第4話 月影の涙 ~故郷への祈り~
石版に刻まれた悲しい歴史を知った青霜とリュオンは、重い足取りで廃墟の奥へと進んだ。霧はさらに濃くなり、周囲はほとんど何も見えない。まるで、失われた民の悲しみが、霧となって谷を覆っているかのようだ。
「この先に、祭壇があるはずじゃ……月影の涙を納めるための……」
リュオンはかすかな記憶を頼りに、霧の中を進んでいく。青霜は白い狐の面を握りしめ、周囲を警戒した。

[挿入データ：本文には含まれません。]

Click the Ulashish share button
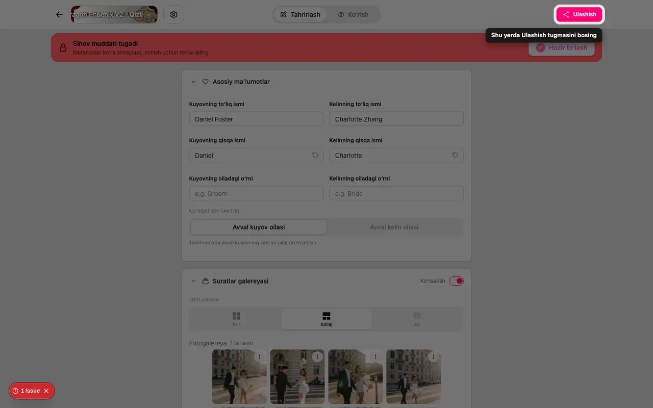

しばらく進むと、霧の切れ間から、巨大な影が見えた。それは、崩れかけた巨大な祭壇だった。祭壇は苔むし、所々ひび割れているが、かつては荘厳な場所だったことが窺える。
祭壇の中央には、小さな窪みがあった。リュオンは窪みを見て、確信したように頷いた。
「ここじゃ……ここに、月影の涙を納めるのじゃ……」
青霜は水晶玉を取り出し、窪みにそっと置いた。その瞬間、水晶玉から強い光が放たれた。光は霧を払い、周囲を明るく照らした。
光が収まると、祭壇の周囲に、奇妙な文字が浮かび上がっているのが見えた。それは、石版に刻まれていた文字と同じ、月影の民の文字だった。
「これは……祈りの言葉……?」
青霜は文字を読み取ろうとしたが、難解で意味が分からない。リュオンは文字をじっと見つめ、何かを考えているようだった。
「これは……故郷への祈り……」
リュオンはゆっくりと口を開いた。
「月影の民は、滅びる前に、故郷への祈りを捧げた……再び故郷に戻れるように……いつか、この谷に平和が訪れるように……」
リュオンの言葉に、青霜は胸が締め付けられるのを感じた。故郷を失った人々の悲しみ、そして、故郷への切なる想い。それは、青霜自身も抱いている感情だった。
その時、祭壇から再び強い光が放たれた。光は青霜を包み込み、彼女の脳裏に、様々な映像が流れ込んできた。
それは、月影の民が暮らしていた頃の谷の様子だった。人々は平和に暮らし、歌い、踊っていた。谷は緑に溢れ、花々が咲き乱れていた。
しかし、映像は次第に暗転していく。人々は争い始め、谷は荒れ果てていく。そして、最後には、巨大な光が谷を飲み込み、全てが消滅してしまう。
映像が終わると、青霜は膝をついた。激しい頭痛と、言いようのない悲しみが、彼女を襲った。
「青霜!大丈夫か!?」
リュオンが駆け寄り、青霜を支えた。
「私は……見てしまった……彼らの過去を……」
青霜は震える声で言った。
「彼らは……故郷を失い、悲しみの中で滅んでいった……」
リュオンは青霜の肩に手を置いた。
「彼らの悲しみは、今もこの谷に残っておる……だが、お前さんが月影の涙を納めたことで、その悲しみは少しずつ浄化されていくじゃろう……」
リュオンの言葉に、青霜は顔を上げた。祭壇を見上げると、文字が薄くなり、光も弱まっているのが分かった。
「私たちができることは……彼らのことを忘れずに、祈ることだけなのかもしれない……」
青霜は静かに言った。故郷への祈り、平和への祈り、そして、失われた人々への祈り。
その時、白い狐の面が、再び微かに光を放った。青霜は面を見つめた。
「そうだ……私たちは、帰らなければならない……それぞれの故郷へ……」
青霜は立ち上がった。彼女の目には、強い光が宿っていた。
「リュオンさん、行きましょう。私たちは、それぞれの故郷へ帰るために……」
二人は祭壇を後にした。霧は晴れ、谷には再び静寂が戻っていた。